The trouble appeared to begin almost immediately after takeoff. The pilots told air traffic controllers that they were having technical problems. And the plane seemed to repeatedly climb and dive before a final plunge.

Two eerily similar scenes have played out in recent months for Boeing’s brand-new 737 Max jets: on Sunday, when an Ethiopian Airlines flight crashed just after taking off from Addis Ababa, killing 157 people, and in October, when a Lion Air disaster killed 189 people in Indonesia.

The Ethiopian crash occurred just outside the country’s capital, leaving a smoking crater where investigators combed over the grim scene. Much about the cause of the crash remains unknown and will take weeks to investigate, and Boeing and the National Transportation Safety Board are sending teams to the crash site.

[The plane lost contact with air traffic controllers six minutes after takeoff before plunging to earth.]

But the rarity of two planes of the same model going down in such a short time span has urgently caught the attention of pilots, passengers, engineers and industry analysts.

For Boeing, the questions go to the heart of its business, as the 737 class is a workhorse for airlines worldwide, and the single-aisle 737 Max has been the company’s best-selling plane ever. By the end of January, Boeing had delivered over 350 737 Max jets since putting them in service in 2017. They have a list price of around $120 million, the company said, and around 5,000 more are on order.

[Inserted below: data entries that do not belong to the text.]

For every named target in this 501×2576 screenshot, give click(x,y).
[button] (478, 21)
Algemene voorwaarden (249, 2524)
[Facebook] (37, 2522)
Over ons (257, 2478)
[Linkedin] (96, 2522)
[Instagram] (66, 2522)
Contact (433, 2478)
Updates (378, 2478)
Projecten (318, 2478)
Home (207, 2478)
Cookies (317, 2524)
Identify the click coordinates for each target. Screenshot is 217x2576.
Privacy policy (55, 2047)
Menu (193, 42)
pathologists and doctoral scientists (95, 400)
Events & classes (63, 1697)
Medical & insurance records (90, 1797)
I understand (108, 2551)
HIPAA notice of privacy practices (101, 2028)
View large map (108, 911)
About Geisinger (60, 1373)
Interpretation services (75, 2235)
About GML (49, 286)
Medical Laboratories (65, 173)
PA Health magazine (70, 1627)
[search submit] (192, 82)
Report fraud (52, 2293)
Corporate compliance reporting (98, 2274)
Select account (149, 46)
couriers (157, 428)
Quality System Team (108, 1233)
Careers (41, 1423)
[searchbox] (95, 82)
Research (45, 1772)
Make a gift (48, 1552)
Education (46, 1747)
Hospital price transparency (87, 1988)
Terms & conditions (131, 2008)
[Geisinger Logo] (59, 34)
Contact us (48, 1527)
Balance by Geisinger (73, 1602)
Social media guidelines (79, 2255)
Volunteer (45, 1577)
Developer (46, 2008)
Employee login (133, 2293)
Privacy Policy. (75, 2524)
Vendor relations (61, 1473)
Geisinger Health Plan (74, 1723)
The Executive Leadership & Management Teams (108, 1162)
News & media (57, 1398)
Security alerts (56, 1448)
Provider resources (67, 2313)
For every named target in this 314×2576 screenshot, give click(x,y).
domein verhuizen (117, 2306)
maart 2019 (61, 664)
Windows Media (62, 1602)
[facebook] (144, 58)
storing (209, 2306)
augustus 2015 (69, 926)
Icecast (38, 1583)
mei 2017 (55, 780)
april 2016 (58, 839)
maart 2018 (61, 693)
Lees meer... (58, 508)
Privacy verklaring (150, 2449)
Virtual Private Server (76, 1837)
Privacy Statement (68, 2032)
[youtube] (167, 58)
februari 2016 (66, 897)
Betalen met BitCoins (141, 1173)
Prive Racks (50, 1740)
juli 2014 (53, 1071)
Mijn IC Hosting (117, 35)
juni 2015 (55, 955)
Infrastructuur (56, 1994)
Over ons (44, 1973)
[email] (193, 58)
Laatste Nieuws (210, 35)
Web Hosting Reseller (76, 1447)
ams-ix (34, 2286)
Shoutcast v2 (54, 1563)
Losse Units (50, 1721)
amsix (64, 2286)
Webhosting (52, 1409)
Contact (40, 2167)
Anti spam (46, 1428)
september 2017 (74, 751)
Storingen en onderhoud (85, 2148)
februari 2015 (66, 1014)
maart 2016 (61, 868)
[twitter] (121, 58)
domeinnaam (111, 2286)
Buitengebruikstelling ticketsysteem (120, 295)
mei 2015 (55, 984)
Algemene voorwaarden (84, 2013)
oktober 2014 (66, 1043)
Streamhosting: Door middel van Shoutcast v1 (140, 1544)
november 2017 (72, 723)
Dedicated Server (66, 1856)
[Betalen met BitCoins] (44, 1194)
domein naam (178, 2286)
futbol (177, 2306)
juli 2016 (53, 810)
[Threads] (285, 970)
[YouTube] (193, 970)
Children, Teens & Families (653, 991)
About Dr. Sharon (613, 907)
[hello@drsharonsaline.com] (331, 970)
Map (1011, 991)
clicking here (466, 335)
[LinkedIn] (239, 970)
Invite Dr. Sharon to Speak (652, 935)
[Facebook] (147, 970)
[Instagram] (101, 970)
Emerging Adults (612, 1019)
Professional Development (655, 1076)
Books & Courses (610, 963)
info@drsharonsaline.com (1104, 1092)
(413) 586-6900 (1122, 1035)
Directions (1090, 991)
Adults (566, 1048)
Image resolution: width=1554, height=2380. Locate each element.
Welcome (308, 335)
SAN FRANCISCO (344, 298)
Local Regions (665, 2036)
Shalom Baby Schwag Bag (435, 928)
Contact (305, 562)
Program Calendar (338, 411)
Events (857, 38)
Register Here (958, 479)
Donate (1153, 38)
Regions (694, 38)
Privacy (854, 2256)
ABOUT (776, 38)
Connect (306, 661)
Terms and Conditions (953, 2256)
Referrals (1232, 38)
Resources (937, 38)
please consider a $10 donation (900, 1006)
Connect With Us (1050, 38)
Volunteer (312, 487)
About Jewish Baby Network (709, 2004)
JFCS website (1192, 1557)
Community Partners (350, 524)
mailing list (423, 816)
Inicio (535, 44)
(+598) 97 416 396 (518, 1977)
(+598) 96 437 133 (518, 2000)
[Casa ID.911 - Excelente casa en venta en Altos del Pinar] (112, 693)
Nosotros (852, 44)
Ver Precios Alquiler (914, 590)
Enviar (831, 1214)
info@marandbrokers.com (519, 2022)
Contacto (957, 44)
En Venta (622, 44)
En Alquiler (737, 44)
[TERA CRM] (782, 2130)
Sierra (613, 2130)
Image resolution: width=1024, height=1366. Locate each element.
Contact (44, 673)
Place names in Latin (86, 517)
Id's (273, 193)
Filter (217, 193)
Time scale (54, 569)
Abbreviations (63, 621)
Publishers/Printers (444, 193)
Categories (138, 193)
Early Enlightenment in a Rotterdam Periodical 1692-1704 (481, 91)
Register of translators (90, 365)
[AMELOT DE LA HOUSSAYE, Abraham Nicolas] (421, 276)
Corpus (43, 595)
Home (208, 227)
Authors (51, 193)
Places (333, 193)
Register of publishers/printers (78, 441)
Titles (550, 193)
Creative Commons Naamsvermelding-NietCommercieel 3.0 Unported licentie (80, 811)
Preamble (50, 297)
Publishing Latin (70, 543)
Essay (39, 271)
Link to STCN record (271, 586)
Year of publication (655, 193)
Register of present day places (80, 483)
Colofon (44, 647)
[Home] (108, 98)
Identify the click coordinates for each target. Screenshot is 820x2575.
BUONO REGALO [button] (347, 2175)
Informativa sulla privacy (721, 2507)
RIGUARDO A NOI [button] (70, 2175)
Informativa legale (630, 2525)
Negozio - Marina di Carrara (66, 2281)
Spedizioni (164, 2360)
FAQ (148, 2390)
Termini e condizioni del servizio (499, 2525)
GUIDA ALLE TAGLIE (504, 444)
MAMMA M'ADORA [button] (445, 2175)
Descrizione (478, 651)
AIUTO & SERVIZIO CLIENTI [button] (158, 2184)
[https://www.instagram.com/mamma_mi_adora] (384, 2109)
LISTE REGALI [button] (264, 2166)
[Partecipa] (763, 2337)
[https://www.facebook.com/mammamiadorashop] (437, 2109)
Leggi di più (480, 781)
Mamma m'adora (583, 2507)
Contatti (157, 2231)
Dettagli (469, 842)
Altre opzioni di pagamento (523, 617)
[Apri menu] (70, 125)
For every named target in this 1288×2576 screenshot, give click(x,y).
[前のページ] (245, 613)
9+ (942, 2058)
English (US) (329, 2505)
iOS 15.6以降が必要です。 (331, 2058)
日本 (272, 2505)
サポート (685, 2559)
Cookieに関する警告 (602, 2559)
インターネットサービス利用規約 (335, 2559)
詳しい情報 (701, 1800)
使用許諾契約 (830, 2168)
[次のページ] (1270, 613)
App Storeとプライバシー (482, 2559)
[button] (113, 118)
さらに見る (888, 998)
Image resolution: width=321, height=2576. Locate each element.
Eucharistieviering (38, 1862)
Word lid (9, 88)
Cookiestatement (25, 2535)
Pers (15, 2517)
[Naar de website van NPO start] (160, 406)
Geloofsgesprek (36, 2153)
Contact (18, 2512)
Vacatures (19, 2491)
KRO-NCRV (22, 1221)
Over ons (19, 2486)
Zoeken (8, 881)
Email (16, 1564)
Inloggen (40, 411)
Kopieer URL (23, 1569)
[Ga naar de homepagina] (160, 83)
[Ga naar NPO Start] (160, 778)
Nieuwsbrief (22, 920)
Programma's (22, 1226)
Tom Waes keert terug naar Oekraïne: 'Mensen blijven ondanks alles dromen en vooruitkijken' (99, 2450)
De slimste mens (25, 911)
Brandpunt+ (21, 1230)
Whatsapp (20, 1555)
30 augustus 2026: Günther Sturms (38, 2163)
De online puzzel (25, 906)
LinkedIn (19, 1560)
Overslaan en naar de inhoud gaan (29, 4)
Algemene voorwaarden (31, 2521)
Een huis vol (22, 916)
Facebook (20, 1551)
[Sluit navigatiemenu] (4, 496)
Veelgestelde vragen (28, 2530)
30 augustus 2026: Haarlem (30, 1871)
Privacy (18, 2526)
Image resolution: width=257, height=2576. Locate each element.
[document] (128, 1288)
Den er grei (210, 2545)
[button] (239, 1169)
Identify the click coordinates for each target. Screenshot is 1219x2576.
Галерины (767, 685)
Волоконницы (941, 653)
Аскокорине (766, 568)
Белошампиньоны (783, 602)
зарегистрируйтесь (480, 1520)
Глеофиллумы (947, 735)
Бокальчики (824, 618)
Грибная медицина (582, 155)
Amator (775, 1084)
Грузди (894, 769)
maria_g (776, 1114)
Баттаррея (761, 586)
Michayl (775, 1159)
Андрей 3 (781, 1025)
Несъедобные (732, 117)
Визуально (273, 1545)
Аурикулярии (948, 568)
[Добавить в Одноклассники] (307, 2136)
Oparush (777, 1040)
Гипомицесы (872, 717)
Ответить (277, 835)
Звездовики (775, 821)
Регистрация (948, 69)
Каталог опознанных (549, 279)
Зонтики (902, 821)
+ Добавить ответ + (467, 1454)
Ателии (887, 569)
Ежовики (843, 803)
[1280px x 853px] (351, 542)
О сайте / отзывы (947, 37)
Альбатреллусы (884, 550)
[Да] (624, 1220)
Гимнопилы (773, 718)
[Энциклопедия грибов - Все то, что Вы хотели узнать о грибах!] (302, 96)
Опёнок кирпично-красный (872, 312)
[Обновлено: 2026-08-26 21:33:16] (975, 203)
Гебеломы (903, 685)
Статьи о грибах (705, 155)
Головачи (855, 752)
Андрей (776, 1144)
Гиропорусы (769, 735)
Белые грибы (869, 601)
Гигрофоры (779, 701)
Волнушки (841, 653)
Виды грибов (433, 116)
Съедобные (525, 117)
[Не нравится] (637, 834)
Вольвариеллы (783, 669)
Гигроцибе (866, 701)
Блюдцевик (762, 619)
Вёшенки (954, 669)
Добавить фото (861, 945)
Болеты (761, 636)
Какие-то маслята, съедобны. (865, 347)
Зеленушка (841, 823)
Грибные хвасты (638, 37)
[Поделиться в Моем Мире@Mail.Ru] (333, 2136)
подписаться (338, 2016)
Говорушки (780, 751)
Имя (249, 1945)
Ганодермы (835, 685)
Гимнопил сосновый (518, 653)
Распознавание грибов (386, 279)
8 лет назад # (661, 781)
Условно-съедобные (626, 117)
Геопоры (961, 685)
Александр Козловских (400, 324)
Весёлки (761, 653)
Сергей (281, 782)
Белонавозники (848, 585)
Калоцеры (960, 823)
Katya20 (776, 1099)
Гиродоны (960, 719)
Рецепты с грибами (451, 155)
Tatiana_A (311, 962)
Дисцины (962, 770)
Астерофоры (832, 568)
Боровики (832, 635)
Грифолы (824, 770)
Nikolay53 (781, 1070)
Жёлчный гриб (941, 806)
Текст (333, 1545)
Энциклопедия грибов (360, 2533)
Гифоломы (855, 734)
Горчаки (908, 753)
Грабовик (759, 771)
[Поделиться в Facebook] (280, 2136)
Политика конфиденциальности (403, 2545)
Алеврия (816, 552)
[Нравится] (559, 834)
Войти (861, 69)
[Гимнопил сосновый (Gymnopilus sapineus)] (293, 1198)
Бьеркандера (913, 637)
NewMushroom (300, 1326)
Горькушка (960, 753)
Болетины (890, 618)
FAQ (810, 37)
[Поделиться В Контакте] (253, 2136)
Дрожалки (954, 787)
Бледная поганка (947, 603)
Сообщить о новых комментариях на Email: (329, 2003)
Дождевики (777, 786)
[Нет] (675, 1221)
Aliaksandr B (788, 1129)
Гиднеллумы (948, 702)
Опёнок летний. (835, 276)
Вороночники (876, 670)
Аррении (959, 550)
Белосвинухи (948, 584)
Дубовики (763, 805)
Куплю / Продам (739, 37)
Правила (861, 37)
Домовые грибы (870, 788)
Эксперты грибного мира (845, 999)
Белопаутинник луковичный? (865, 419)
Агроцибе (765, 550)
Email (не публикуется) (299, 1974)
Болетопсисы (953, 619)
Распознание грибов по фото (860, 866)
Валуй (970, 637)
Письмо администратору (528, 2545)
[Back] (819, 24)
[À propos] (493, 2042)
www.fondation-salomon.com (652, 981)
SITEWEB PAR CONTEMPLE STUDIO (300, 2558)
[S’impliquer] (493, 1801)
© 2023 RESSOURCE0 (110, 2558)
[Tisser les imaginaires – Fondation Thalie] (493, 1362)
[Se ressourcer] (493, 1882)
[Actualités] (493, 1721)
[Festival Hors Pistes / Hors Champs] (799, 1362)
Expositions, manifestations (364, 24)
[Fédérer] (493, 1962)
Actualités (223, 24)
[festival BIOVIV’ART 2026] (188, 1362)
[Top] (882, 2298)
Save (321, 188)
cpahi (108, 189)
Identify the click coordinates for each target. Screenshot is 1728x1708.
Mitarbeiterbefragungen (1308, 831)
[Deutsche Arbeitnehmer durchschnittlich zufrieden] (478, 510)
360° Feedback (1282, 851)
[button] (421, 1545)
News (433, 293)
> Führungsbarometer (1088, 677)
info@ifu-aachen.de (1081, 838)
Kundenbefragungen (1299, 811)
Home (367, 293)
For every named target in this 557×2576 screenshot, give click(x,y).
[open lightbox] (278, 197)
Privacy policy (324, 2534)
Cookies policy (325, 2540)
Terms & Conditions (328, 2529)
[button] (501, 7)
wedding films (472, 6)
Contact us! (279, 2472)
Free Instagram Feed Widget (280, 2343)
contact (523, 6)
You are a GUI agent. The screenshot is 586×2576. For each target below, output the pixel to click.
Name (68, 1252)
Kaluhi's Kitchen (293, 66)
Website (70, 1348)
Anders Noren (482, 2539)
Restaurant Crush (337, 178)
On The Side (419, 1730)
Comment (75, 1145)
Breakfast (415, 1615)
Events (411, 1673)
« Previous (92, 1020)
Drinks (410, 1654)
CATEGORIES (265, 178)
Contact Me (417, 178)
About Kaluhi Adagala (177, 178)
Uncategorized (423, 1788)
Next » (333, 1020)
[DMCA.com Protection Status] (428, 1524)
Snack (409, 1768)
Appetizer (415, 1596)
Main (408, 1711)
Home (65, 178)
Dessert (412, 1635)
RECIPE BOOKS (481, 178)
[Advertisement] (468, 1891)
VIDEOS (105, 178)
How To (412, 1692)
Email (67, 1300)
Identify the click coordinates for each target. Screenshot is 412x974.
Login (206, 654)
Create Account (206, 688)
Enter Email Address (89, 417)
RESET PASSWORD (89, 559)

“There’s a whole lot of questions here and not a lot of answers,” said John Cox, the former executive air safety chairman of the Air Line Pilots Association in the United States and now the chief executive of Safety Operating Systems, a consulting firm.

Some airline and national officials are not waiting for answers. China on Monday morning ordered the grounding of 737 Max planes, and Cayman Airways said it was grounding its two new 737 Max jets.